$f$ continuous on a circle, then there is a diameter at which ends $f$ has the same value Let $f$ be a continuous function on a circle.
Show that there is a diameter for which the value of $f$ are equal at the diameter ends.
I don't know how to approah this problem.
Is a diameter any chord of the circle?
I tried to consider $f(\theta) = e^{i\theta}$ which satisfies the condition for the chord $y=f(\pi/4)$.
I don't see how to extend this to a general continuous function.
 A: A diameter is a chord that passes through the centre of the circle. 
HINT: For $0\le\theta\le\pi$ let $$g(\theta)=f\big(e^{i\theta}\big)-f\big(e^{i(\theta+\pi)}\big)\;,$$ the difference in the values of $f$ at the opposite ends of a diameter. Use the intermediate value theorem.
A: (By function I assume you mean a function from $S^1\rightarrow\mathbb{R}$.
A diameter is a chord of maximal length. For example, on the unit circle in $\mathbb{C}$, diameters all have endpoints of the form $\{e^{2\pi i x}, -e^{2\pi i x}\}$.
The idea is that any such function can be thought of as a periodic function from $\mathbb{R}\rightarrow\mathbb{R}$, and for any periodic function (say with period $p$) (think about $\sin$ and $\cos$), you can always find a point such that their value at $x$ is the same as their value at $x+p/2$.
If you want to think about how to translate this into a proof, stop reading. The actual solution might proceed as follows:
Suppose you have a continuous function $f : S^1\rightarrow\mathbb{R}$. Suppose we view $S^1$ as the unit circle sitting in $\mathbb{C}$ (this doesn't change anything since we can always do things up to homeomorphism).

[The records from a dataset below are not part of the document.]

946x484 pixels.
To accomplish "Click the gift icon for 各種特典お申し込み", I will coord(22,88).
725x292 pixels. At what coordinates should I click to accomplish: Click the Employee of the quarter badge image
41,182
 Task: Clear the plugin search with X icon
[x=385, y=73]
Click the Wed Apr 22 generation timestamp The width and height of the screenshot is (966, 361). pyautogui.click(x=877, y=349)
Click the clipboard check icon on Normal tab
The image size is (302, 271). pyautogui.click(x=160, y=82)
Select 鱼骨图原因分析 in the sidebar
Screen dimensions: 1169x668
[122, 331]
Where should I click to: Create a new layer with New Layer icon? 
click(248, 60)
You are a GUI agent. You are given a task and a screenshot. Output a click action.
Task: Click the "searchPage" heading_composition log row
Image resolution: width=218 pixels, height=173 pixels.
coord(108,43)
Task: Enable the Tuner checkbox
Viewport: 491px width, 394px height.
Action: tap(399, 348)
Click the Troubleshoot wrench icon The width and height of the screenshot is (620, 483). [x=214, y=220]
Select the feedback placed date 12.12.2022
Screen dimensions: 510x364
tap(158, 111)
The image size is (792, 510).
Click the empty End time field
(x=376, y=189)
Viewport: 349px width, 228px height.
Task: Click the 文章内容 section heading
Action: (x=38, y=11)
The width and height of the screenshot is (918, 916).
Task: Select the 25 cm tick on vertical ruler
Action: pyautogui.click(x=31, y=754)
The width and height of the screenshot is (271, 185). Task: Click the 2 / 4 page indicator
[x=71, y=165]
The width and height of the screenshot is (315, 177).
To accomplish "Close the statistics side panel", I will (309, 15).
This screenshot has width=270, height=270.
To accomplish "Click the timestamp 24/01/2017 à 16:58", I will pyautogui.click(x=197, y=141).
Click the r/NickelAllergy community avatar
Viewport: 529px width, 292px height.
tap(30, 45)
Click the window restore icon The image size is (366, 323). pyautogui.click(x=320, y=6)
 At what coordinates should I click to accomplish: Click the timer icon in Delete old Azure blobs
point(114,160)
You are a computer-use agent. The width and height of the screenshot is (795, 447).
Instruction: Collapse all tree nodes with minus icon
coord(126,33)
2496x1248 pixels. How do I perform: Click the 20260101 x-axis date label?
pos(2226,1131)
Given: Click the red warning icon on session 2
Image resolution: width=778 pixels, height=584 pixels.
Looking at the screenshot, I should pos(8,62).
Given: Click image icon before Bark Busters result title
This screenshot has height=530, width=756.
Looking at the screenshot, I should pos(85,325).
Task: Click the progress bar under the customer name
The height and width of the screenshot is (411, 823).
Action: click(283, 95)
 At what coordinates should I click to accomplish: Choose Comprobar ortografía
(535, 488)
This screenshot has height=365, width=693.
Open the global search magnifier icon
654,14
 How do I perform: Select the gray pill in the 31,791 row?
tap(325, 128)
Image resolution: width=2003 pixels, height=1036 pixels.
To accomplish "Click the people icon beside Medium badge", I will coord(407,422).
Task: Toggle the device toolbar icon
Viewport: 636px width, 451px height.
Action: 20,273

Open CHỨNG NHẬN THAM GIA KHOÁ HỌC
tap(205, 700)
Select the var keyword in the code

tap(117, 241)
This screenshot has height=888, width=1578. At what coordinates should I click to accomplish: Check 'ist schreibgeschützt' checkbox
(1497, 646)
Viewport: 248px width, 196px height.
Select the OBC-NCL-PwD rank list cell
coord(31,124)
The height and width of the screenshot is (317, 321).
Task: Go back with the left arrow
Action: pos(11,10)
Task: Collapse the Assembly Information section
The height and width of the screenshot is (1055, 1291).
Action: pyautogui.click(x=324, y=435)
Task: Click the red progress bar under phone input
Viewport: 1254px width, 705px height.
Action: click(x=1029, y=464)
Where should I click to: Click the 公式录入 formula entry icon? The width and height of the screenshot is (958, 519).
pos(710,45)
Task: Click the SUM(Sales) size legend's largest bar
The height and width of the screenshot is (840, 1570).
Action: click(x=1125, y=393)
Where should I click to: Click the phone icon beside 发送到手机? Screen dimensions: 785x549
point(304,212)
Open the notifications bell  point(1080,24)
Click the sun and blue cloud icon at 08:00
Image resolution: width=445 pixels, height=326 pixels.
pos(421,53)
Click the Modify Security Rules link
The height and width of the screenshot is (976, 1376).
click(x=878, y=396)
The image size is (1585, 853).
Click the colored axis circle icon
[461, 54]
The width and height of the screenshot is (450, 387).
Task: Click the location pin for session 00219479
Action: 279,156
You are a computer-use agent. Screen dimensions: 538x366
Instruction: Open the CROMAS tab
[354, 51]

Consider the function $g : \mathbb{R}\rightarrow\mathbb{R}$ defined by $g(x) = f(e^{2\pi ix}) - f(-e^{2\pi ix})$. (This is just the difference of the values of $f$ at the endpoints of a diameter). We want to show that $g$ must have a zero. Now, $g$ is continuous and periodic with period 1. Thus, it's clear from the definition of $g$ that
$$g(x+1/2) = f(e^{2\pi i(x+1/2)})- f(-e^{2\pi i(x+1/2)}) = f(-e^{2\pi ix}) - f(e^{2\pi ix}) =  - g(x)$$
Now fix some value for $x$, say 1. Then, if $g(1) = 0$, then and we're done. Otherwise, since $g(x+1/2) = -g(x)$, we have $g(1.5) = -g(1)$, so by the intermediate value theorem, $g(x)$ must have a zero between 1 and 1.5.